We gave the first class in the Spring of 2006. The students included members of a number of far-left groups, many independent socialists and a handful of environmental activists, most not necessarily anti-capitalist.
The impact of the class on the roughly 85 participants was varied, but profoundly challenged most of their world views. A few pulled back from ecological activism altogether, though they later returned, but many did not challenge the validity of the information yet urged us to essentially water-down our content and conclusions because it was too frightening and would lead to a feeling of hopelessness. My answer was, and has always been, that if the information is accurate, frightening or not, it is irresponsible not to present it.
We gave the class again in 2008, 2009 and 2010, then again in 2014, 2015 and 2017. In the years between 2006 and 2012, we acquired respect from LA’s environmental movement, but a majority of the organized far left were, in my view, deep in denial. I personally, in a number of public meetings, was called a “kook catastrophist,” a “Neo-Malthusian,” an “apolitical tree hugger,” and many other negative epithets – I haven’t heard any of that in-your-face name calling in the last six or seven years.
So what has changed? Reality. If you have been paying attention and are not mired in rigid ideology, then continued denial is no longer an option. I’m not going to present a bunch of graphs and charts to back up my arguments, but simply lay out what most scientists now think. I’m grounding this conclusion from the Converging Storms reader.
The first session focused on energy – what it is and why it is so important. In this short piece, I’ll keep it simple. Energy is the capacity to do work. Nothing moves without energy. The laws of thermodynamics help spell out the limitations of our access to energy. The First Law states in essence that energy cannot be created or destroyed, only changed in form. If this was all there was to it, no problem, but it’s the Second Law that throws a monkey wrench into the machinery. The Second Law of Thermodynamics, often called Entropy, declares that, in any isolated system, everything moves in one direction, hot to cold, order to disorder, unless new energy from the outside is introduced into the system. Fortunately, we have the Sun or we would have frozen solid millions of years ago.
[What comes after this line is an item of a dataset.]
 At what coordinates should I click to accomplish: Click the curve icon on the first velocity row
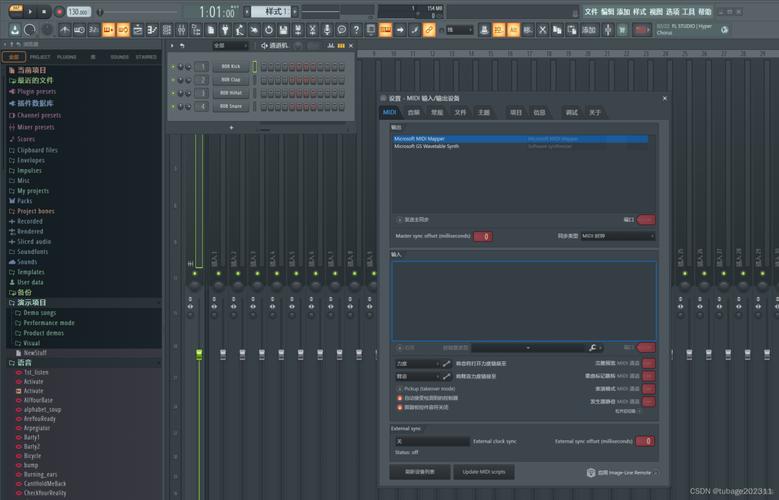point(447,364)
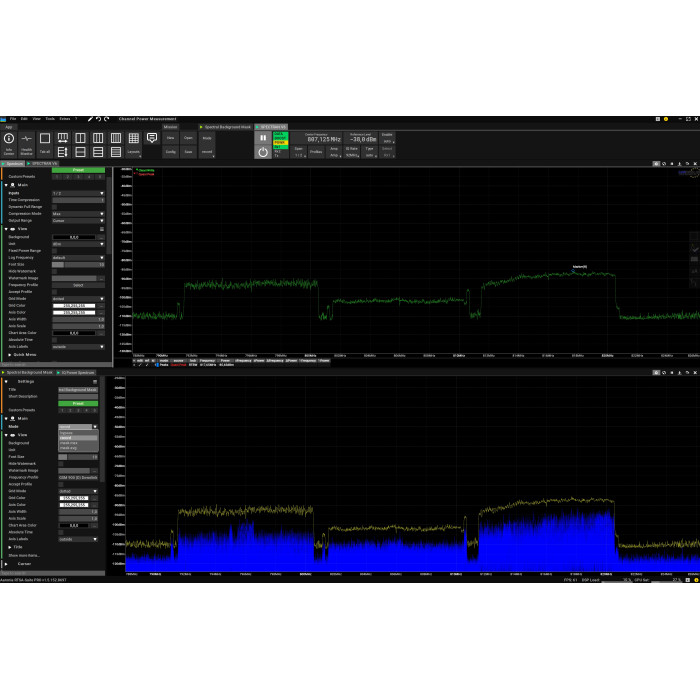
Task: Open the Tools menu
Action: pyautogui.click(x=49, y=118)
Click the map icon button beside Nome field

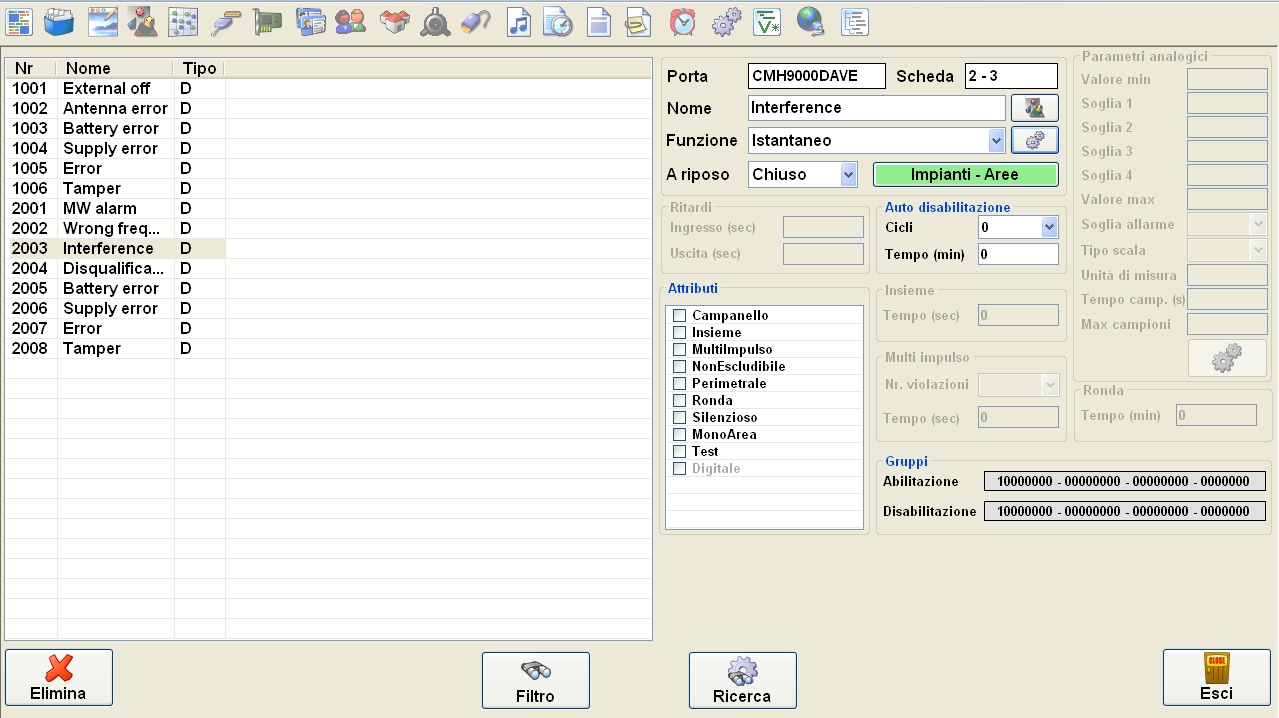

So what, you say? So, nothing moves without energy. The overwhelming source of that energy for the last 150 years has been fossil fuels. Primarily, oil. I’ll wrap it up with a short quote from Stan Goff: The Energy Crisis Is Here, 2004:
The simple fact is that the world system as it is now constituted, in every facet including technological development and population, has been fueled predominantly by fossil hydrocarbons, exclusively and irreplaceably in many sectors by oil. Any analysis that fails to confront this fact squarely is neglecting physics, specifically the THE SECOND LAW OF THERMODYNAMICS. The reason this physical law related to energy is so important is that it is a law that cannot be broken. We cannot “make” energy and when we use it up in work it is gone for all practical purposes.
One more important comment on oil – oil and all fossil fuels are finite. We are now at conventional oil’s plateau of extraction. The only reason we are not experiencing a sharp decline yet is due to extreme measures – fracking, shale oil, tar sands, etc. The Energy Return on Energy Invested (EROEI) is very low on these proxies. And, as conventional oil reserves and extraction decline, so will the EROEI. We are using up hundreds of millions of years of stored solar energy. We cannot get it back.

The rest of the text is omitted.